Sometimes flatfoot is stiff or there is also arthritis in the back of the foot. In these cases, the foot will not be flexible enough to be treated successfully with bone cuts and tendon transfers. Fusion (arthrodesis) of a joint or joints in the back of the foot is used to realign the foot and make it more "normal" shaped and remove any arthritis. Fusion involves removing any remaining cartilage in the joint. Over time, this lets the body "glue" the joints together so that they become one large bone without a joint, which eliminates joint pain. Screws or plates hold the bones in places while they heal.
This x-ray shows a very stiff flatfoot deformity. A fusion of the three joints in the back of the foot is required and can successfully recreate the arch and allow restoration of function.
Side-to-side motion is lost after this operation. Patients who typically need this surgery do not have a lot of motion and will see an improvement in the way they walk. The pain they may experience on the outside of the ankle joint will be gone due to permanent realignment of the foot. The up and down motion of the ankle is not greatly affected. With any fusion, the body may fail to "glue" the bones together. This may require another operation.

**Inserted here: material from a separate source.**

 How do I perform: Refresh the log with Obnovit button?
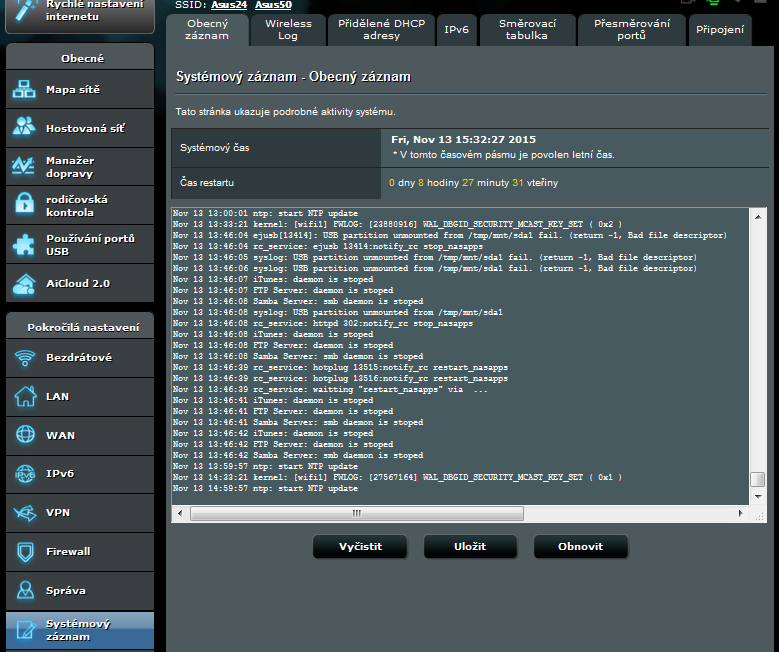click(580, 547)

The most common complication is that pain is not completely relieved. Nonunion (failure of the body to "glue" the bones together) can be a complication with both osteotomies and fusions. Wound infection is a possible complication, as well.
Most patients have good results from surgery. The main factors that determine surgical outcome are the amount of motion possible before surgery and the severity of the flatfoot. The more severe the problem, the longer the recovery time and the less likely a patient will be able to return to sports. In many patients, it may be 12 months before there is any great improvement in pain.